江若魚和我一起放學回家,如果江叔叔恰巧不應酬,就會去學校門口接我們,江叔叔總是出現得很突然,他坐在黑色轎車裏,戴着墨鏡,在馬路對面“滴滴——”,很惹眼,那會兒買得起車的人不多,而且他很帥,帥得像古天樂在神雕俠侶裏一樣鶴立雞群,要不然也不會輕易撩撥到女老師的心弦。
江若魚一貫乖乖兒,聽他媽媽的話,過馬路一定要和我拉手一起走,但江叔叔出現的時候,他會開心得忘乎所以,颠颠地邁着短腿在綠燈第一秒就沖過馬路,大喊:“爸爸!”把我抛在腦後。
江叔叔也會立馬開門下車,半蹲下伸開胳膊,一把将撲進懷裏的小兒子舉起來,親了又親:“我的乖仔仔,今天有沒有好好學習啊?”
……
歲月是把溫潤而殘忍的刀,無聲無息地鑿刻着每個人的面目,江叔叔老了,陳心梅阿姨也老了,當年俊男靓女的一對璧人,如今各自在歲月裏蹉跎。
我本以為以江若魚的個性,要麽哭唧唧撲上去喊“爹,你終于回來了”,要麽哭唧唧奔回家喊“媽,爹終于回來了”,然而他什麽也沒說,他只是低着頭,很倔地攔在樓梯口,不讓他爸上樓。
江叔叔微微駝着背,神色尴尬,我也挺尴尬的。
我說:“江叔叔,雨挺大的,你沒帶傘嗎?”
江叔叔抹了抹額頭上的水珠,說:“你們也沒帶傘啊?”
我呵呵幹笑,上去拽了拽江若魚,我說:“要不然我先回家,你和你……你們聊聊。”
江若魚沒吱聲,我就默默跑上樓了,但我也沒真老實回家,我上去了又悄悄折回來,貓樓道裏聽動靜,倒不是我八卦,江叔叔年輕的時候脾氣急躁,我怕他動手。

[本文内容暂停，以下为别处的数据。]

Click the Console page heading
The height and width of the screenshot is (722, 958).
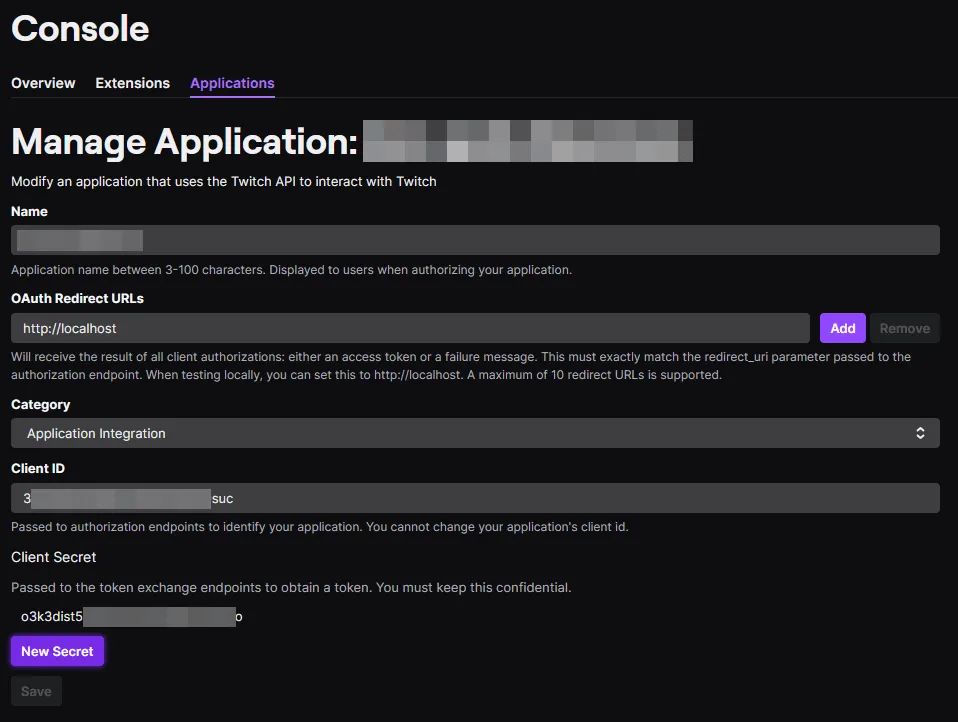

結果他們父子倆,一個打定主意不吭聲,一個低聲下氣掏錢包,江叔叔把一個厚厚的信封袋放在欄杆扶手上,他離江若魚很近,但江若魚站在兩級臺階上,比他高。父子倆之間充斥着歲月的生疏,江叔叔忽然擡了一下手,應該是想摸一摸兒子的頭,但江若魚下意識往後縮了一下,江叔叔的手便停在半空,放了下去。
長久的沉默中,江叔叔自顧自地幹笑了一下,說:“那…爸爸走了。”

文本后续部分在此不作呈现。